Greetings once again fellow coffee enthusiasts. Welcome back to my table here in the corner of this cafe, where we are continuing our exclusive looks at some coffees that Dark Matter Coffee Company brought back with them from their recent buying trip to El Salvador.

Yesterday, we got to sip a very unique coffee from Albert Menendez’s Finca El Rosario, way up in the Ahuachapan Mountains of central El Salvador. Today, we’re going to travel to another part of those mountains, to Finca El Cashal.

Ready to do some climbing? Feel free to pull up a chair.

Today’s coffee comes to us from another farm in the Ahuachapan region, just outside Santa Ana, called Finca El Cashal – named for a variety of trees that grow throughout the farm. El Cashal is owned by a dynamic woman and a fourth generation coffee grower named Maria Alicia Castillo and her husband, José Ruben Magaña Romero. The farm, which is located between two lagoons – Las Ninfas and Laguna Verde – has been around for nearly 70 years, but has only recently blossomed into a coffee-producer to be reckoned with, consistently ranking high in the El Salvador Cup of Excellence year after year. When it first got going, back in the 1940’s, it was scarcely planted but Maria’s father-in-law, José Ruben Magaña Guerrero, together with the farm manager transformed the bramble patch into a beautiful coffee garden.

The terrain of El Cashal is great for coffee-growing. The farm resides in a volcanic bowl, at very high elevations (some of the highest in the region), and coffee grows on the surrounding slopes. Typically, hillsides are great places to grow coffee, as they tend to catch lots of intense light at certain parts of the day. This intense sun creates a lot of photosynthesis, which is the plant making sugar to feed itself, and these sugars help cherries become flavorful.

At one time, Ruben delivered his coffee cherries to the local cooperative for processing. However, since then, with an interest in improving quality, he has purchased a high-grade wet pulper and installed it on his farm. Now, much like what we saw with Albert Menendez yesterday, Ruben is able to make the most of his production by controlling the processing himself.

the basics:

Origins: Ahuachapan, El Salvador
Farms: Finca El Cashal
Elevation: 1460-1600 meters above sea level (strictly high-grown)
Varietals: Bourbon, Catuai, Caturra
Process: washed, patio-dried
Certifications: Direct Trade

the coffee:

The aroma of this coffee is so warm and inviting. A creamy and soothing mixture of caramel, cocoa, and hazelnut. Together, these three scents create an aroma that is actually reminiscent of peanut butter and Nutella.

While the coffee is still hot, the flavor is a little bit different.
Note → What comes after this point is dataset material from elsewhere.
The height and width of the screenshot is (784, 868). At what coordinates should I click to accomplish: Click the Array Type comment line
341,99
There’s still a really nice nuttiness – pistachio and almond -, but the more dominant flavor is an understated fruitiness – black currant, apple, raspberry, strawberry, pear; it’s all there. As the cup cools, the fruitiness takes on a more piquant tinge with flavors of citrus and lime-like acidity. The thing, though, that I am loving most about this coffee is the finish – it’s very crisp, very clean, leaving behind a sparkle on the palate; but with each sip, there’s a bit of a zesty herb – like jasmine, perhaps – that creeps back up and tickles the back of the tongue.
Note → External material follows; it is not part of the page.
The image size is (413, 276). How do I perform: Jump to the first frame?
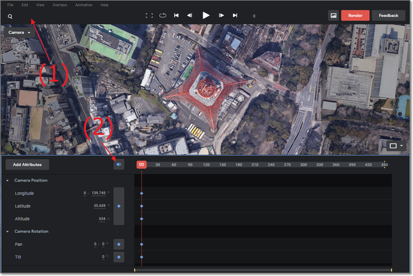point(176,15)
Full-bodied; lime acidity; herbal finish.

the bottom line:

This coffee from Finca El Cashal, much like the folks of Dark Matter Coffee Company, who brought it to us, has a huge personality. It has a very pleasing, and inviting aroma, but that’s just a front to lure you into the texture bomb that is this coffee. Big, bold body, creamy texture and mouthfeel that melts and splashes all over your mouth, coating the palate, as soon as it touches the tongue. It has some really nice notes of black currant, apple, strawberry, and pistachio, but, with this coffee, I think it’s much less about the individual flavors, and much more about the coffee as a complete unit – the flavors, the aroma, that great body, the acidity, the zest, all the bits and pieces that make this coffee what it is.

While it’s a great coffee for people like me to examine, it’s a much better coffee for people to experience.